[Rows for locating words and elements]
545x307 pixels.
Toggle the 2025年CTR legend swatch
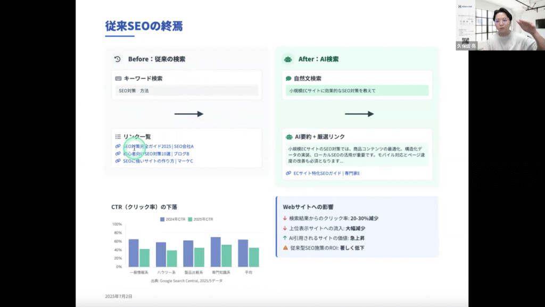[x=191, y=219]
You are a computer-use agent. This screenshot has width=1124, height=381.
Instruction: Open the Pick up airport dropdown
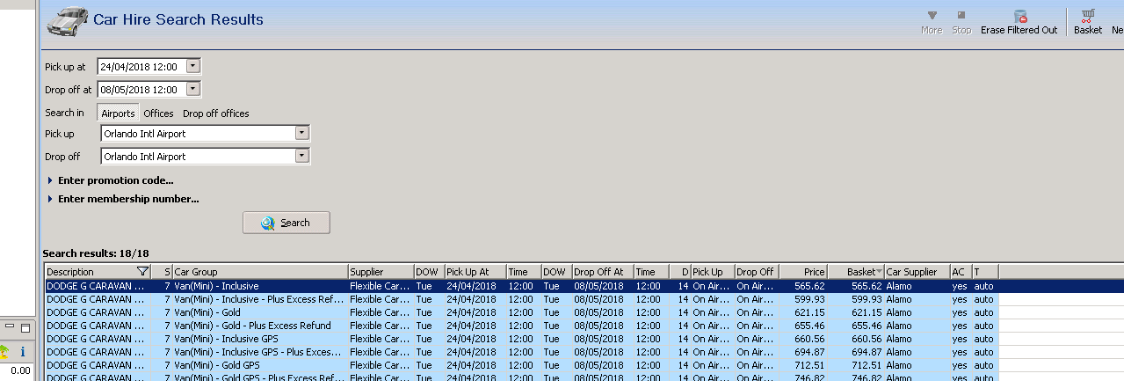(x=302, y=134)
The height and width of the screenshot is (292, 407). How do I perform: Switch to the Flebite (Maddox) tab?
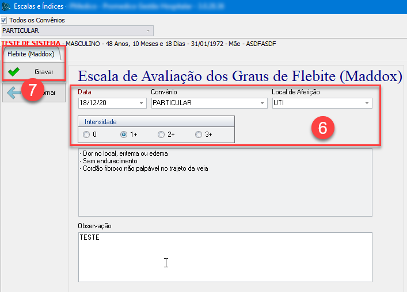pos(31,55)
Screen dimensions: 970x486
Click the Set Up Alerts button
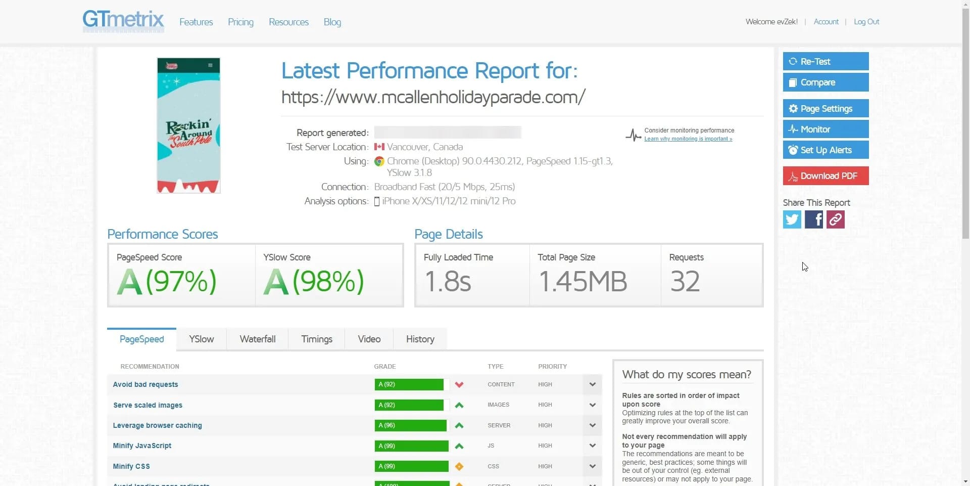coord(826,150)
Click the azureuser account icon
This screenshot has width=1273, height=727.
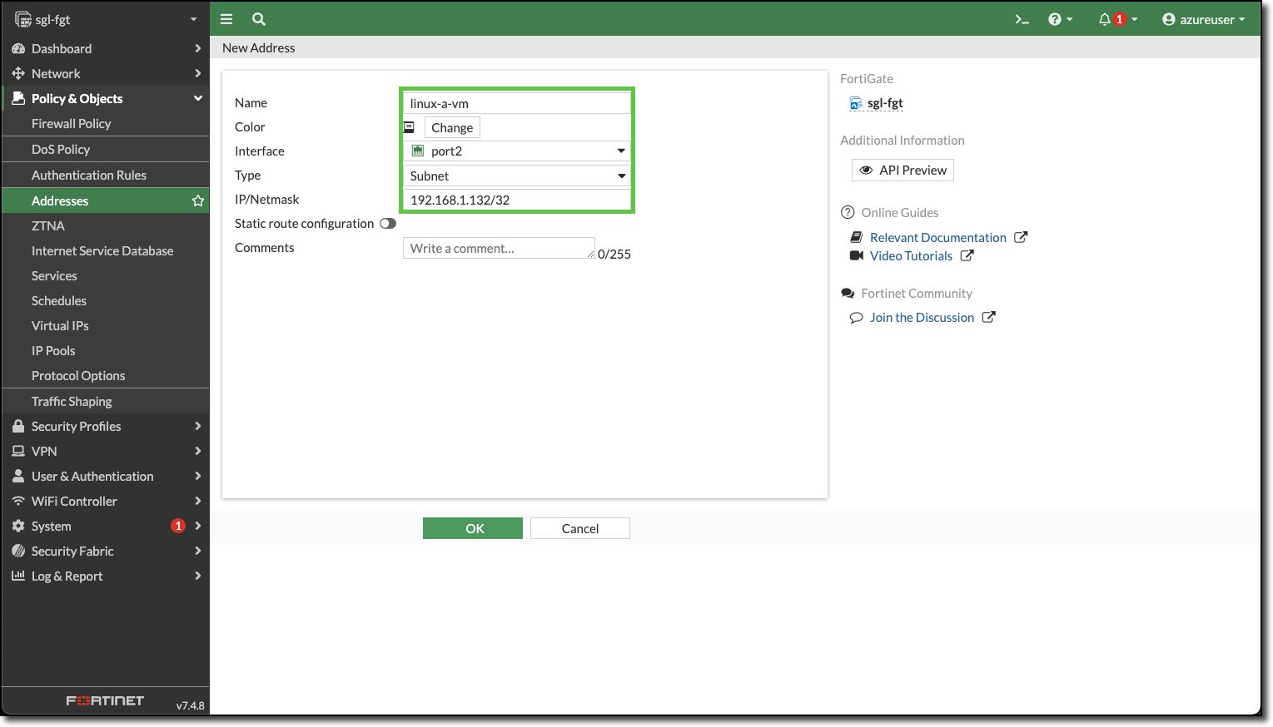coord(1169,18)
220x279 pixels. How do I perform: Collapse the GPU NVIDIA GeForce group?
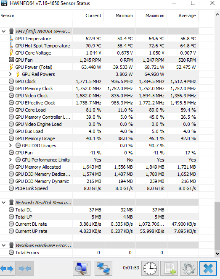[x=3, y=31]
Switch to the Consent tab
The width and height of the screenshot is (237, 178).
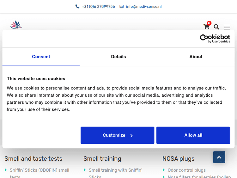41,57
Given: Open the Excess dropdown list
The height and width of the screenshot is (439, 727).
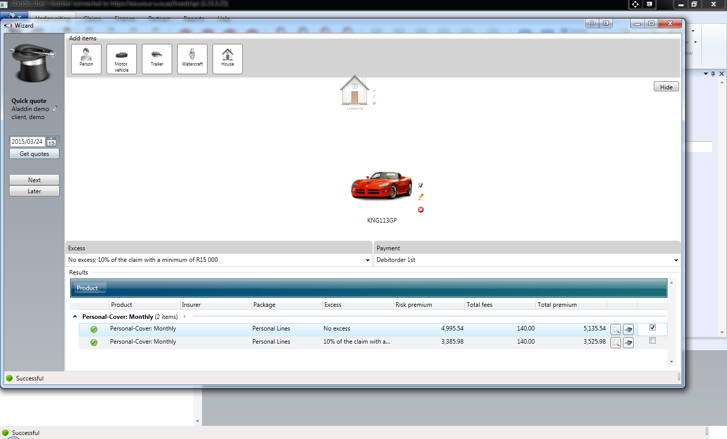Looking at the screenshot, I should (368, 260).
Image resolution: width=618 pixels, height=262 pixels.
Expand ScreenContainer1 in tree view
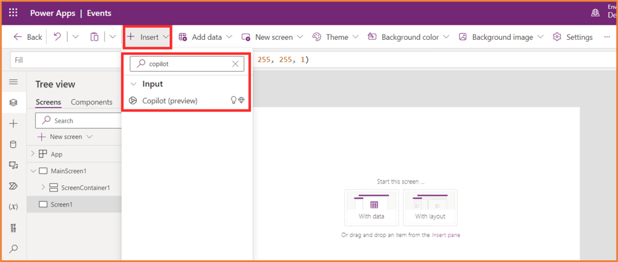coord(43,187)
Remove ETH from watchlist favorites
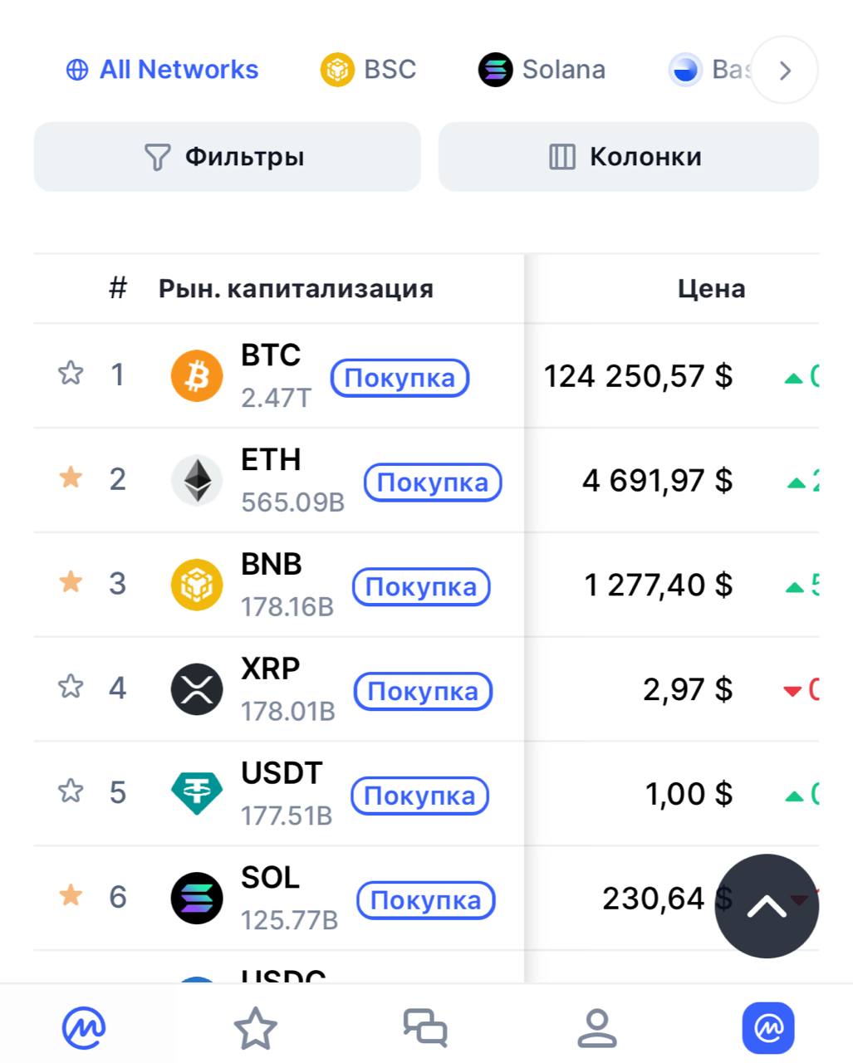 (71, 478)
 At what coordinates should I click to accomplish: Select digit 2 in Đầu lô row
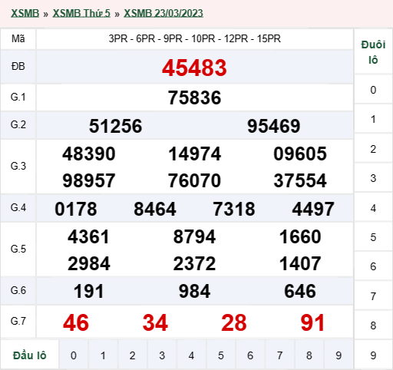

**TASK DIRECTIONS:**
Convert the rows from the line containing "Image resolution: width=618" through the end of the rows into a JSON list of strings, with one string per line and blank lines omitted. Leave the pictures out of the answer.

**TASK RESPONSE:**
[
  "Image resolution: width=618 pixels, height=262 pixels.",
  "Expand ScreenContainer1 in tree view",
  "coord(43,187)",
  "Remove ETH from watchlist favorites",
  " (71, 478)",
  " At what coordinates should I click to accomplish: Select digit 2 in Đầu lô row"
]